Freddy Danilo Ginebra Giudicelli (born 17 February 1944 in Santo Domingo) is a cultural agent, writer and Dominican journalist.

Ginebra studied law in the Autonomous University of Santo Domingo and afterwards English philology, communication sciences, cultural administration and public relations at University of New York .

At age 19, in 1964, he produced the television show Cita con la Juventud.
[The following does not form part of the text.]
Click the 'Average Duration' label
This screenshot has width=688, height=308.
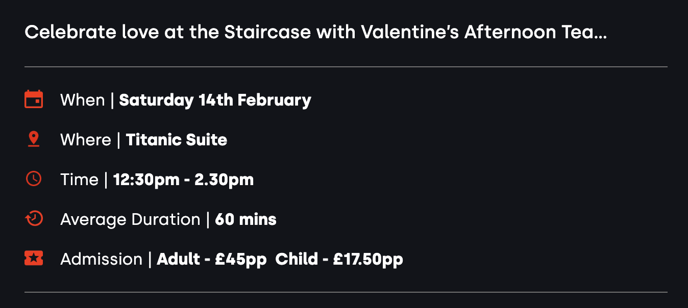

He was President of the Dominican League of Advertising Agencies (LIDAP). In 1974 he founded Casa de Teatro ( House of Theatre), a cultural Center in the city of Santo Domingo, and has been its Director ever since. The Center had a prominent role in the historical Festival Siete Dias con el Pueblo ( Seven days with the people), a cultural protest movement, presenting artists such as Silvio Rodríguez, Mercedes Sosa, Ana Belén, The Guaraguaos, Cuco Valoy, Sonia Silvestre and Johnny Ventura, among others. The Ambassador of France in the Dominican Republic made Ginebra Chevalier of the Ordre des Arts et des Lettres.

Ginebra is cousin of TV presenter and actress Milagros Germán.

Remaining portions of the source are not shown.